JS: Well, I’d say far enough, as your take on the disfigurative fragmentation of a place-based identity’s in situ organic mess of accretion – a ‘local aesthetic’ – ‘Janus-faced’ – seems to preempt what I had wanted to ask about historical markers as symbolic registers in your work. Which is also to say, thank you, Edric, for indulging my questions. I can’t recommend of monodies & homophony enough. Before wrapping this up, would you leave us with a hint of what you’re currently up to? What occupies your attention these days? What new obsessions – or old, as the case may be?
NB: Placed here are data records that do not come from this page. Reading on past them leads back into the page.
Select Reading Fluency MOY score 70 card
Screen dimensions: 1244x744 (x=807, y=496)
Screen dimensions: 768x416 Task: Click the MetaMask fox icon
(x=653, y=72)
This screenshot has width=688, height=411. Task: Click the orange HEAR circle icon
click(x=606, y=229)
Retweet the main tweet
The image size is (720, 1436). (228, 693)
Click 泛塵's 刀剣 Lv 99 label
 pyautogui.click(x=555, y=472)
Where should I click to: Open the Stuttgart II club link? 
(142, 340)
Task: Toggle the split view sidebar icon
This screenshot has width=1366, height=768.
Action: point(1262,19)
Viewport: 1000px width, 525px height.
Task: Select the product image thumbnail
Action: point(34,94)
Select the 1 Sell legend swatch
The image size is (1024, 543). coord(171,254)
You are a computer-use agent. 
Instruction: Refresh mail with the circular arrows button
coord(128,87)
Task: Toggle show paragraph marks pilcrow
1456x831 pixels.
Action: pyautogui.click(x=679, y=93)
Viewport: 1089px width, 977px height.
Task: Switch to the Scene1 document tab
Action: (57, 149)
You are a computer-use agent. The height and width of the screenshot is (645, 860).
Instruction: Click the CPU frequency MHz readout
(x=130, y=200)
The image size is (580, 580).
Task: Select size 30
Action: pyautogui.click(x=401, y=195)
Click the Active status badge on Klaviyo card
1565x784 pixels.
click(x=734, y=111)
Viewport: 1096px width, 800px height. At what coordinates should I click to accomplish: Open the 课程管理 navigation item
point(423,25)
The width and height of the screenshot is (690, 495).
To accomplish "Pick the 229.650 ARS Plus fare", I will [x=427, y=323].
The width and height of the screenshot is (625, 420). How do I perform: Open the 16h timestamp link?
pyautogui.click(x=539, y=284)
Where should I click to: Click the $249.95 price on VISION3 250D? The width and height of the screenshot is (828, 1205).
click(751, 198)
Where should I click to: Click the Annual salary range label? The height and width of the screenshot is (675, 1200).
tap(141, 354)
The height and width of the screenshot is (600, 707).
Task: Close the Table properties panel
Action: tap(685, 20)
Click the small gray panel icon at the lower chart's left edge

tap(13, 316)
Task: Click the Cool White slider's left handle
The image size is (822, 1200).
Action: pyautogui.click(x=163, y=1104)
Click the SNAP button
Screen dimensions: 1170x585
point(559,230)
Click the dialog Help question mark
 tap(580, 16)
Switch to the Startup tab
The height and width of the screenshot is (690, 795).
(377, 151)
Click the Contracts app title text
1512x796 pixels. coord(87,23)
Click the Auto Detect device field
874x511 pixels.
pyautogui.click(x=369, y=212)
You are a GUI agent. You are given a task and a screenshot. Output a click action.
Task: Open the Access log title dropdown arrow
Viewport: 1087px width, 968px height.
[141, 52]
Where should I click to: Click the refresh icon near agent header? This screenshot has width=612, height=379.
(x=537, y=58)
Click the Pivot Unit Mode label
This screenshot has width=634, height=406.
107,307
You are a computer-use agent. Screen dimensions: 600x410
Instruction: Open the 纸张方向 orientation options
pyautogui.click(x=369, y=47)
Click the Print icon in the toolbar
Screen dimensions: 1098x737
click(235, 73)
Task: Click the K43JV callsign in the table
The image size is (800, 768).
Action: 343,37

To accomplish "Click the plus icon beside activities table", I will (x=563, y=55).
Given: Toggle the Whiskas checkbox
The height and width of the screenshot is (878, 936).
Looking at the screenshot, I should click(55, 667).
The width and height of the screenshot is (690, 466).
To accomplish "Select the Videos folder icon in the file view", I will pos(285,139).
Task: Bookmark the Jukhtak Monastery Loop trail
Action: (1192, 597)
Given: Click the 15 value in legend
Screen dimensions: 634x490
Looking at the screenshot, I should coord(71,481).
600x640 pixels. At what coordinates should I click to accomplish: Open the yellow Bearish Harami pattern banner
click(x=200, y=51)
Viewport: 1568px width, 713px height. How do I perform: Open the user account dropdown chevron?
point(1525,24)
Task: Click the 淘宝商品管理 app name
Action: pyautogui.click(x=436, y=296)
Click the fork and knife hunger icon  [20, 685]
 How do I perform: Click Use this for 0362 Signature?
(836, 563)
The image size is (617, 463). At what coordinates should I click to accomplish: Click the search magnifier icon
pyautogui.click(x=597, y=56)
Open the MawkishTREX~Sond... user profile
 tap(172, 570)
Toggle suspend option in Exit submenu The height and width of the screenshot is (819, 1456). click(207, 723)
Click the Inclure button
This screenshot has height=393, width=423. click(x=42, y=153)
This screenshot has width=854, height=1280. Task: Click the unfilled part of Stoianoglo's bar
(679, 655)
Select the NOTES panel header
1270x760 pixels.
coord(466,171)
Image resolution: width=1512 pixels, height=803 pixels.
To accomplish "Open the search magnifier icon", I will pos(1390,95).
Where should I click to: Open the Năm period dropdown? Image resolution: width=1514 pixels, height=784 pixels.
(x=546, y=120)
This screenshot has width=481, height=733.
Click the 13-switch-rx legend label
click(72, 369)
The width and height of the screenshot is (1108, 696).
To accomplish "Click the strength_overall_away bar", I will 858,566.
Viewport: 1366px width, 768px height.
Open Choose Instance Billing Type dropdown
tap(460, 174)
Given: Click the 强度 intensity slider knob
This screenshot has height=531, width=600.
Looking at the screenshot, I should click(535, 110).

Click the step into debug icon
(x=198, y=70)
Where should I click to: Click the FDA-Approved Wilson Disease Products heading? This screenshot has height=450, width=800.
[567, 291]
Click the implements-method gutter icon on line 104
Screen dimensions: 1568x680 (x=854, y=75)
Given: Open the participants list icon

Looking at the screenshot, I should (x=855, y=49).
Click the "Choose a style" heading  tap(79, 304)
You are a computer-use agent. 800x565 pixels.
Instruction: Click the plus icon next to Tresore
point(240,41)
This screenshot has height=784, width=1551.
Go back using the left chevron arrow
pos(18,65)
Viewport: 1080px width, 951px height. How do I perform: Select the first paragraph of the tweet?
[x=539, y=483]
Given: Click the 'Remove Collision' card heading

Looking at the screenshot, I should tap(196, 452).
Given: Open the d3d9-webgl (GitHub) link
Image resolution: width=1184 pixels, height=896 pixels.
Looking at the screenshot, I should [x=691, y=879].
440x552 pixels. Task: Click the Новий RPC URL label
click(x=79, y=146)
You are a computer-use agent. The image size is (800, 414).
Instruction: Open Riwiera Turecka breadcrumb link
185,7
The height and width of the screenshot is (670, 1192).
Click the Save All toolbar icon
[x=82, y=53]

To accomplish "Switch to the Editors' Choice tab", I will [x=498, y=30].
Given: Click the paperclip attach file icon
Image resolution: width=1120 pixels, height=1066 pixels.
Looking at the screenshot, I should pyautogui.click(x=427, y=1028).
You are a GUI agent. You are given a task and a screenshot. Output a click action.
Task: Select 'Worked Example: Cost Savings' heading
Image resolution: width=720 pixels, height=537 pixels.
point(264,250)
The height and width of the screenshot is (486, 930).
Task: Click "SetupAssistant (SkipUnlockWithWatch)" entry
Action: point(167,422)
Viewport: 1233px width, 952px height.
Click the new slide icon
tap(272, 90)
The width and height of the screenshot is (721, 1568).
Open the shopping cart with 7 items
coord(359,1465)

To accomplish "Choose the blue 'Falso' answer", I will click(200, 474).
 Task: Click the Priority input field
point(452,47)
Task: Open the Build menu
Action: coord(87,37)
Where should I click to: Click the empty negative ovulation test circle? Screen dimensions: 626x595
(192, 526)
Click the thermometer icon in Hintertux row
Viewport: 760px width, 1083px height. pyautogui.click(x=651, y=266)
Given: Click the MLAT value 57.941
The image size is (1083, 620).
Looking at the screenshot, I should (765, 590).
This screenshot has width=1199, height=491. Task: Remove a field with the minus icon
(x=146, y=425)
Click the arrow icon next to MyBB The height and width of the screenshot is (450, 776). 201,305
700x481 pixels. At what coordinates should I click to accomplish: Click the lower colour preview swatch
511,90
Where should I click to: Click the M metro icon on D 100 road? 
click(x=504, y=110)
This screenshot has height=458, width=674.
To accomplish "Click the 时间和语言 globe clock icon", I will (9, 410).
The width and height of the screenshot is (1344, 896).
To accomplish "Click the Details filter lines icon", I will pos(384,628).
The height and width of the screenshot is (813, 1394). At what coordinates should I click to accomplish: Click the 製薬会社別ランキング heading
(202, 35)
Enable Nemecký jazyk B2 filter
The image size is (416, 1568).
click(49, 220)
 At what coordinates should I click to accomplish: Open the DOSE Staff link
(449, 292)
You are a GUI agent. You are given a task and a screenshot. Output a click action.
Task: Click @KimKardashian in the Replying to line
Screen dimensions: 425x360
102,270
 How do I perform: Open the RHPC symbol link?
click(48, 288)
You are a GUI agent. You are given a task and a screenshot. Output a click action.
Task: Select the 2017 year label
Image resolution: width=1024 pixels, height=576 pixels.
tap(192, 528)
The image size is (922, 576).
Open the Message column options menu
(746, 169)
EM: Thanks you, Jared. I so appreciate these questions. What now? A few things I never feel far from: ‘Strawberry Island’; the work of Betty Danon; the boundaries of one’s own knowing …
‘Strawberry Island’ is a sequential poem I’ve been redrafting for over three years now; the poem began as a local stance attempting to coalesce concerns of witness, distance, and perception. For just as many years (perhaps longer now), I’ve been thinking about the work of Betty Danon; often called a visual poet, Danon is someone whose work finds relevance amid the textual, the visual, and the compositional. It’s as though – never comfortable is one genre – she was able to continually slide one lexicon through the idiom of another! Her work points me again and again toward what I imagine to be the heart of signification. And these both, I think, relate to the limits and desires of knowing; the making of a lexicon, libraries, language.
This is what I could be said to obsess over while cataloging, seated beneath the several floors of Lockwood Memorial Library – a juggernaut of text in print and code! and yet, a singular parameter; I am respectively situated.